In artikel 1 van het voorstel staat omschreven wie een uitkering kan ontvangen:
“Aan tegen werkloosheid verzekerde arbeiders, die uit hunne werkloozenkas de maximum-uitkering hebben genoten, dus zoogenaamd uitgetrokken zijn, en daarna nog werkloos zijn, wordt mits zij hoofd van een gezin of kostwinner zijn en op de datum der steunaanvrage tenminste een jaar in de gemeente Weert wonen, de na te noemen steun verleend:
a. 10 gulden per week:
b. voor elk kind beneden den 14 jarigen leeftijd per week; zestig cent bij ten hoogste twee kinderen; tachtig cent bij ten hoogste vier kinderen en een gulden bij vijf of meer kinderen.”
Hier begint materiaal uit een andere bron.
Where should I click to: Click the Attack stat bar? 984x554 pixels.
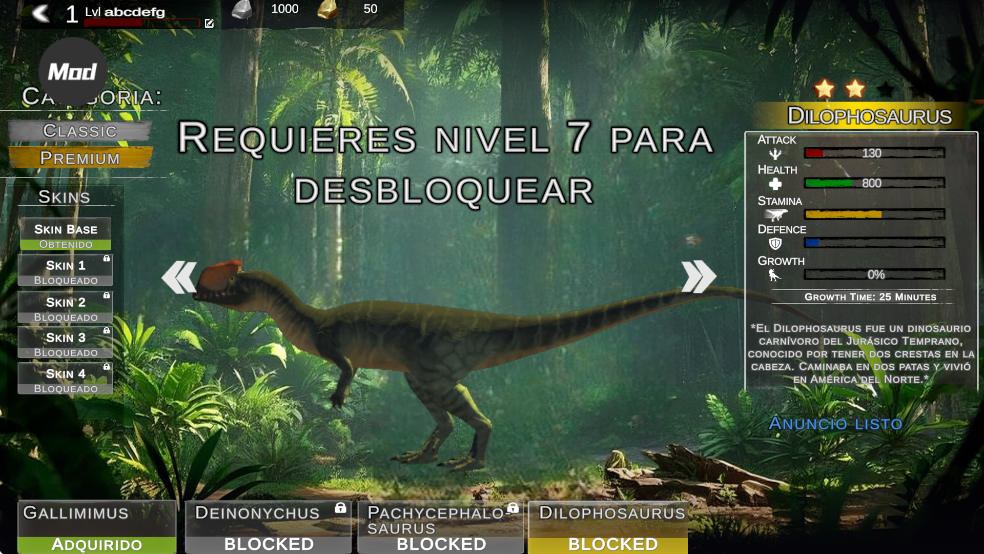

In de raad ontspint zich een discussie tussen college en de raadsleden. Het debat richt zich vooral op het feit dat in de voorgestelde gemeentelijke regeling, ongeorganiseerden buiten de regeling vallen.
De meerderheid van de raad kan zich hierin vinden. Georganiseerden hebben immers in het verleden bijgedragen aan de werkloosheidskas. Ongeorganiseerden hebben er zelf voor gekozen zich niet bij een organisatie aan te sluiten. Verder is een meerderheid in de raad van mening dat vanwege een bijdrage vanuit de gemeentekas er ook iets van de steuntrekkers tegenover mag staan. Zo zouden de werklozen bijvoorbeeld braakliggende terreinen kunnen aanplanten.
De gemeenteraad wil wel voorkomen dat deze werklozen een bedreiging zijn voor de reguliere werklieden die bij een patroon (werkgever) hun brood verdienen. Zij mogen niet de dupe worden van ‘goedkope’ arbeidskrachten.